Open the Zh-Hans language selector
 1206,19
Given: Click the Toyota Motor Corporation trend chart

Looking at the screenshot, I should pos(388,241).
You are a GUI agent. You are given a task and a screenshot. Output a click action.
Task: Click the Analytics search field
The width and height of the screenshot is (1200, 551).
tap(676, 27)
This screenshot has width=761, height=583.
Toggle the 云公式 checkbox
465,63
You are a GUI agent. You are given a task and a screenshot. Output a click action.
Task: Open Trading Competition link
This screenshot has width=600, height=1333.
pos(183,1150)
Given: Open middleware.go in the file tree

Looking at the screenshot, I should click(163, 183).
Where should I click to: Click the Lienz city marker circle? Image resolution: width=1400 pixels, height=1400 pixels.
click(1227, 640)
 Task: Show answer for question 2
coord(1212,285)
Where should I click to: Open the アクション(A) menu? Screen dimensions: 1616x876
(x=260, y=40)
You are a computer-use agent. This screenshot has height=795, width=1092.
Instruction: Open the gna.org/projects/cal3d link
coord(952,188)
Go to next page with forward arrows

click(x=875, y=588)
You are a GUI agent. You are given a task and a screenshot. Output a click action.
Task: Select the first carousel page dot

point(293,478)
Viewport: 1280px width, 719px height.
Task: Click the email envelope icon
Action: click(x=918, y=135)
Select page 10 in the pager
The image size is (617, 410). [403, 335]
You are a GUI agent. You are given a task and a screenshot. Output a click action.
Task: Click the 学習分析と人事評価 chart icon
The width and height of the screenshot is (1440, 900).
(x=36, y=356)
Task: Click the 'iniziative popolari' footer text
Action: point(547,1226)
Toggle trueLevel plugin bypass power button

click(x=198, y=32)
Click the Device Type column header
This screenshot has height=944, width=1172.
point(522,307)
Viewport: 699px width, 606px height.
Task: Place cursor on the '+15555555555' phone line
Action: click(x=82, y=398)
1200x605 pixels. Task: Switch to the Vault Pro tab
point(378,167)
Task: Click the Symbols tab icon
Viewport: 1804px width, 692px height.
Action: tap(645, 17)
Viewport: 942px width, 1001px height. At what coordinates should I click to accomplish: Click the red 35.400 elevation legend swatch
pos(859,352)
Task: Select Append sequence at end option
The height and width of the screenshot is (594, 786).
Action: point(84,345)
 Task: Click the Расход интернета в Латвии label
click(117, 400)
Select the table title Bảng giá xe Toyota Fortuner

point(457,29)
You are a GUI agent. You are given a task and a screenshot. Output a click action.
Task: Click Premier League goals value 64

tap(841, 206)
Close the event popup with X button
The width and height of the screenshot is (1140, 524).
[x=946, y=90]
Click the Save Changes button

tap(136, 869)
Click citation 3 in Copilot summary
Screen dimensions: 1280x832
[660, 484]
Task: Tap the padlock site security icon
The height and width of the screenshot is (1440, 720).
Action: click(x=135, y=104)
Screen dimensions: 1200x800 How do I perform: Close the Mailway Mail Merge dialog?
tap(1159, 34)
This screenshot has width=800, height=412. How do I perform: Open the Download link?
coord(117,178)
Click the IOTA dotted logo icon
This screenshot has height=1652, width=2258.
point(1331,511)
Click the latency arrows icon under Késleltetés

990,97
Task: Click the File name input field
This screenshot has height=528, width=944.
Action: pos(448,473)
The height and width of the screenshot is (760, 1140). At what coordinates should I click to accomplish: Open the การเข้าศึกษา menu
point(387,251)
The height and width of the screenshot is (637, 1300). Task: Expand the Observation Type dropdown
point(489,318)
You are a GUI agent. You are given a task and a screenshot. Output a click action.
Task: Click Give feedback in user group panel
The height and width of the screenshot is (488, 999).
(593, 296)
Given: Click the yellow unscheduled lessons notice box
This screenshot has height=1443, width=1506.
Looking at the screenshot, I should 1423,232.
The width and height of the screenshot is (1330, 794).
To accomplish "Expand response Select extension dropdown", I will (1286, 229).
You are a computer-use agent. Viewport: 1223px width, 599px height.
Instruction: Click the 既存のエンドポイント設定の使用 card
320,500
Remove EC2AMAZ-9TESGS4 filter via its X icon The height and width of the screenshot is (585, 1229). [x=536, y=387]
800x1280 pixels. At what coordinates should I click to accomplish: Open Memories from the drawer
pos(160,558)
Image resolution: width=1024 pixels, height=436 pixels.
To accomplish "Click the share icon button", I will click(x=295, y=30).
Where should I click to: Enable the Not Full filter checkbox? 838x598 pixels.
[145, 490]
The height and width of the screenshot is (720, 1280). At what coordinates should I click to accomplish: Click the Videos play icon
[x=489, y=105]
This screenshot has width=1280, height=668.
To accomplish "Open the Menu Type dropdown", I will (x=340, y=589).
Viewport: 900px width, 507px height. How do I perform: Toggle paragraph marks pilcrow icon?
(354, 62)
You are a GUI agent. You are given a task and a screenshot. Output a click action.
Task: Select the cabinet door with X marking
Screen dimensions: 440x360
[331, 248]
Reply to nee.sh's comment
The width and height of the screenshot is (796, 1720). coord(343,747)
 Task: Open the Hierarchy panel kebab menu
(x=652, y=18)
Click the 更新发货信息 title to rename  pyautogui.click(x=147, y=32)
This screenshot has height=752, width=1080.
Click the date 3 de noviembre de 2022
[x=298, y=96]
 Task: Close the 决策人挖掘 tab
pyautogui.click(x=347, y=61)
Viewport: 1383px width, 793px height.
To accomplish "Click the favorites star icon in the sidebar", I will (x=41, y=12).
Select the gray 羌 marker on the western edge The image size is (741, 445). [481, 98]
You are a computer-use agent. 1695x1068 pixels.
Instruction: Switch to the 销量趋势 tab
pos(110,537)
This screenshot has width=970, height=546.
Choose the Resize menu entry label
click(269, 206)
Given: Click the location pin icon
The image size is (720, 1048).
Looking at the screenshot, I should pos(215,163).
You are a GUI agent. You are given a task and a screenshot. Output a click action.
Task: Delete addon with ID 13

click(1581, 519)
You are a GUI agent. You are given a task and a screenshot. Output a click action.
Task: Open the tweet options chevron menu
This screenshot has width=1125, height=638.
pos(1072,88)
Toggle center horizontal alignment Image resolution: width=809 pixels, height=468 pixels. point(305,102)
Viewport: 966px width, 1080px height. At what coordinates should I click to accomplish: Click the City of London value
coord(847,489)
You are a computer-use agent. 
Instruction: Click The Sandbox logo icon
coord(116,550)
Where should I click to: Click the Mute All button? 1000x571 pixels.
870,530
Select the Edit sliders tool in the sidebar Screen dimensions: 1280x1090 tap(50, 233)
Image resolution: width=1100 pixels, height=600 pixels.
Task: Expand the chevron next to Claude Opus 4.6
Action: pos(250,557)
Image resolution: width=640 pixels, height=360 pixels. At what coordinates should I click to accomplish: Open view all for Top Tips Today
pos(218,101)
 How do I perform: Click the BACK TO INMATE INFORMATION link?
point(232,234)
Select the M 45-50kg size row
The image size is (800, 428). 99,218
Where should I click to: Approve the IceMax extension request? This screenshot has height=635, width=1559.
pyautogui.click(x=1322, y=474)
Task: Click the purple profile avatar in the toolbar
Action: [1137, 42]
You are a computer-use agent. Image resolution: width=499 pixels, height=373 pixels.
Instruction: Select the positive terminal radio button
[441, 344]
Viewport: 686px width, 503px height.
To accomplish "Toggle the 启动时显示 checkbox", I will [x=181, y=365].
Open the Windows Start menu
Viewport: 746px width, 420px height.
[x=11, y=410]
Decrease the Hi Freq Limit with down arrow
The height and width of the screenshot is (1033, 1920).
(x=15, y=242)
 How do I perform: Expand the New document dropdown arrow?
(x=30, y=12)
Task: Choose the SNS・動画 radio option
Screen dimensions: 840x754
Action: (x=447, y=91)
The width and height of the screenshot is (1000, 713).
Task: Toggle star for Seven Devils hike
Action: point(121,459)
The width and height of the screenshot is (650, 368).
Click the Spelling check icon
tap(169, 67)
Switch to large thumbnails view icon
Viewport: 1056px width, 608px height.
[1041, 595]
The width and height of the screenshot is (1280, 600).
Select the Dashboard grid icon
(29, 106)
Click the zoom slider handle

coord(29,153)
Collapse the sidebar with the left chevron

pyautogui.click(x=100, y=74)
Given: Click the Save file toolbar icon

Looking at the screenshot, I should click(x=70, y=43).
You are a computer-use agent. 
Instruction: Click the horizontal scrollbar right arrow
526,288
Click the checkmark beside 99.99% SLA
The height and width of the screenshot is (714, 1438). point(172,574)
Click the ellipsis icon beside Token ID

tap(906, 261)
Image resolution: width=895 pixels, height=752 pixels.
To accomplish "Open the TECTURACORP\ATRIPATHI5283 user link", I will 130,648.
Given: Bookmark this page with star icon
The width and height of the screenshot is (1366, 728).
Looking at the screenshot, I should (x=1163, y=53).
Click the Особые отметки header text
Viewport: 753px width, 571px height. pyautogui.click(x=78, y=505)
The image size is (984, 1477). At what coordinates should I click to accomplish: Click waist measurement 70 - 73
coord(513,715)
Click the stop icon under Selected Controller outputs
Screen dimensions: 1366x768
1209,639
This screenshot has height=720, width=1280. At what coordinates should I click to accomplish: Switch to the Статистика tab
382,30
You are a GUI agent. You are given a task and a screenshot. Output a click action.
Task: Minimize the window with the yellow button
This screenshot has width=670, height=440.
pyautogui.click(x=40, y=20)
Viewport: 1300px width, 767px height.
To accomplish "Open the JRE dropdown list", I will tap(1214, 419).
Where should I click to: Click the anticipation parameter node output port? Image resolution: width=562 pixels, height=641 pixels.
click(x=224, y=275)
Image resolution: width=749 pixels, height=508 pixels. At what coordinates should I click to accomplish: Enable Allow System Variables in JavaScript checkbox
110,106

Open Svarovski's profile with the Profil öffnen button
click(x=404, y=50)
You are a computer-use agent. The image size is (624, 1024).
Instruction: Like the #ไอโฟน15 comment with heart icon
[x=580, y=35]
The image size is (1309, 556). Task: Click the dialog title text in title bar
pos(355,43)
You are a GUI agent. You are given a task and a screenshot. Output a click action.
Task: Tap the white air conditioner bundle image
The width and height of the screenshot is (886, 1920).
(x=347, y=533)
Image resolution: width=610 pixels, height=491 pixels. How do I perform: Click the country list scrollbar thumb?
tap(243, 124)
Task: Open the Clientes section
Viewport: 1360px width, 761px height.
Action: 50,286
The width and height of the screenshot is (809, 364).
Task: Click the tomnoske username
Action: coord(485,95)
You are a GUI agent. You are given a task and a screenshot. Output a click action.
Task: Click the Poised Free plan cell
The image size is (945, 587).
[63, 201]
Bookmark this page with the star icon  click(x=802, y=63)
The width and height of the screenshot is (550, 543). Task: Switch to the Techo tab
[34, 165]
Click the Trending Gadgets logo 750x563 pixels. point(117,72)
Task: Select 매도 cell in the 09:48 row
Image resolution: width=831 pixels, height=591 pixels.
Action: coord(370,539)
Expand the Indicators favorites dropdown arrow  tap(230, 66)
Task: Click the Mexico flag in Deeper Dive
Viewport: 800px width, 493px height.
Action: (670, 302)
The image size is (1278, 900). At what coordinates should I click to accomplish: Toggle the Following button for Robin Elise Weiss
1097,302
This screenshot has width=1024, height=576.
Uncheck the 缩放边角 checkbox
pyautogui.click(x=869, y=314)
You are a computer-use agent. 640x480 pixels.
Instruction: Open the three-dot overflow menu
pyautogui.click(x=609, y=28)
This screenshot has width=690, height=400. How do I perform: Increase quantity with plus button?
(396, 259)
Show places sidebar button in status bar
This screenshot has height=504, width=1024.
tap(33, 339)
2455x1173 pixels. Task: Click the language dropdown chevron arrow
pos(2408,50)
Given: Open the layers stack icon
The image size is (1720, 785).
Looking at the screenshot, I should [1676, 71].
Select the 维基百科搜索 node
- - - - - - -
What you should do ▸
Nothing should be returned except the lines from the one holding "You are a computer-use agent. 640x480 pixels." through the final line of the listing, exactly as they appear.

Exercise answer ▸
You are a computer-use agent. 640x480 pixels.
Instruction: Open the three-dot overflow menu
pyautogui.click(x=609, y=28)
This screenshot has width=690, height=400. How do I perform: Increase quantity with plus button?
(396, 259)
Show places sidebar button in status bar
This screenshot has height=504, width=1024.
tap(33, 339)
2455x1173 pixels. Task: Click the language dropdown chevron arrow
pos(2408,50)
Given: Open the layers stack icon
The image size is (1720, 785).
Looking at the screenshot, I should [1676, 71].
Select the 维基百科搜索 node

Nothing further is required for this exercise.